Situación mundial: Hambre y globalización
La globalización, ese apodo benigno para denominar al imperialismo, ha sido presentada desde hace un cuarto de siglo como la medicina milagrosa que solucionaría todos los problemas de la humanidad, entre ellos el hambre. Sin embargo, esa globalización la ha acrecentado, generando una realidad profundamente injusta en términos alimenticios, donde al mismo tiempo unos pocos consumen hasta el hartazgo, mientras que millones de seres humanos soportan la desnutrición o mueren de hambre, en todos los continentes
Que el capitalismo produzca hambrientos no es nuevo, puesto que, en todas las épocas, su expansión mundial ha generado, de manera invariable, hambre a vasta escala, como resultado de la destrucción de las economías locales, sometidas a nuevas exigencias para que se "adapten" a los requerimientos del mercado mundial, como reza la formula de los economistas ortodoxos.
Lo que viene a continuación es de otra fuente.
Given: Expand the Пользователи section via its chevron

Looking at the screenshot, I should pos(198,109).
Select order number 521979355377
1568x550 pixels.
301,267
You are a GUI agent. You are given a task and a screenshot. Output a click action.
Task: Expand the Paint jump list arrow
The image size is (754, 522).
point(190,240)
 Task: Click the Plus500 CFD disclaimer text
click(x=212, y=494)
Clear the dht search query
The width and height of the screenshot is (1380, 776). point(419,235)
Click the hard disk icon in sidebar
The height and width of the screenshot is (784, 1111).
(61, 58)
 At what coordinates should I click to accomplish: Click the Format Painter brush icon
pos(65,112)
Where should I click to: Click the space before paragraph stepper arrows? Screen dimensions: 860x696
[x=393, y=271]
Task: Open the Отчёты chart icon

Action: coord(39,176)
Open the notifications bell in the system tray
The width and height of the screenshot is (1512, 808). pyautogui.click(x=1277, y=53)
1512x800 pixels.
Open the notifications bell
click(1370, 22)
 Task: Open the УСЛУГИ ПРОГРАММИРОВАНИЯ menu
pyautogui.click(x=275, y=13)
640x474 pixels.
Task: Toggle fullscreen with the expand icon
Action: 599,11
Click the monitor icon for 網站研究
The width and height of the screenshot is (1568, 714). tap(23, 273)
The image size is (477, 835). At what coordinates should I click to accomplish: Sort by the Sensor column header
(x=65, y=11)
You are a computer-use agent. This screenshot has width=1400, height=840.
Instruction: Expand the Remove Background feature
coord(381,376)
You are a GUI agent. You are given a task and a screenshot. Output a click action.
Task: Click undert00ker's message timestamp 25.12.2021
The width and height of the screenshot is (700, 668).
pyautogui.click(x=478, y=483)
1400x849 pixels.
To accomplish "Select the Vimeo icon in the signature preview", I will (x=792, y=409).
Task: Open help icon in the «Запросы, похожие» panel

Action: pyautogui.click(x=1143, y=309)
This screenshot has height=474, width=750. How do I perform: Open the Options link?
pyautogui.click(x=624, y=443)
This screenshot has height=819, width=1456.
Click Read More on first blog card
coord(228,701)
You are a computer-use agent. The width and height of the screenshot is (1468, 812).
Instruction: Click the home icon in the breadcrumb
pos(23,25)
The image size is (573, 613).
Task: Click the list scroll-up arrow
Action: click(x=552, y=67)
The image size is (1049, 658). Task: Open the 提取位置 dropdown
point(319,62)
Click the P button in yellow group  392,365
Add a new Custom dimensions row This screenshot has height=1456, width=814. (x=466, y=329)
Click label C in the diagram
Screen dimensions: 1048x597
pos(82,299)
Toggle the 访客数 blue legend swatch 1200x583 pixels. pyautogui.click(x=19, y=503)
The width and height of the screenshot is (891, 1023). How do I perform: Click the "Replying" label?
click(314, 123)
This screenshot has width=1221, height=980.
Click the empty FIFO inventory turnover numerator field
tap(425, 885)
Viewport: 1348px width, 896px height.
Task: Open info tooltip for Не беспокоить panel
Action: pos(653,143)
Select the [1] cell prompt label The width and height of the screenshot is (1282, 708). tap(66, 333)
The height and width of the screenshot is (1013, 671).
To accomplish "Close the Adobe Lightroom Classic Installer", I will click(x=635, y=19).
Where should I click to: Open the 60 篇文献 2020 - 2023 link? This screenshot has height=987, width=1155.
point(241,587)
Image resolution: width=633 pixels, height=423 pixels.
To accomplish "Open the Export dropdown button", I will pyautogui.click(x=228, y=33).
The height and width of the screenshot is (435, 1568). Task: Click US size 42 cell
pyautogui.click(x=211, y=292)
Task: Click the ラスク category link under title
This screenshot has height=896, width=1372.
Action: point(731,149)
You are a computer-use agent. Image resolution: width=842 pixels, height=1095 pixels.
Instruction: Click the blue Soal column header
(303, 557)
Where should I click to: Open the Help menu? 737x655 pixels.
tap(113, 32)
Primera globalización: la conquista sangrienta de América
Después de 1492, cuando las potencias europeas conquistaron y colonizaron sangrientamente el continente americano, se produjeron las primeras hambrunas en los suelos del "nuevo mundo". Esa conquista abarcó todas las esferas sociales, culturales y ambientales de la vida de las comunidades indígenas, lo cual destruyó las estructuras que permitían el funcionamiento de dichas sociedades. Los europeos trajeron consigo enfermedades y plagas que alteraron y destruyeron los ecosistemas nativos, que posibilitaban la supervivencia de los indígenas. Las epidemias de viruela, sarampión y peste mataron a millones de seres humanos, junto con las hambrunas producidas por el arrasamiento de las cosechas, destruidas por la introducción de vacas, ovejas y ratas que venían en los barcos de los invasores. La conquista europea de América trajo como consecuencia el hambre y la enfermedad a sociedades indígenas que no habían soportado a vasta escala el flagelo del hambre, como sucedió en las Antillas, Mesoamérica y Sudamérica. Uno de los ejemplos más dramáticos de ese impacto se aprecia en el actual territorio peruano, donde el imperio de los Incas garantizaba la alimentación de todos los pueblos que sojuzgaba, mediante adecuados sistemas de almacenamiento de alimentos, como la patata y el maíz, que eran redistribuidos en los dominios del imperio. En ese mismo lugar, se cultivaban diez mil variedades de papa -la misma que salvará años después a Europa del flagelo de las hambrunas permanentes-, pero hoy el Perú compra parte de la papa que consume a Holanda. Esto no es producto de la fatalidad histórica, sino de la imposición del sistema colonial, que destruyó los sistemas de cultivo indígenas, transformando fértiles valles en resecas porciones de tierra. Al mismo tiempo que se destruían las bases de sustentación de las sociedades indígenas, los hombres eran esclavizados en las minas de oro y plata y las mujeres eran sometidas a la servidumbre doméstica. Así llegó el hambre a estas tierras, traída de afuera como la viruela y como la cruz y la espada.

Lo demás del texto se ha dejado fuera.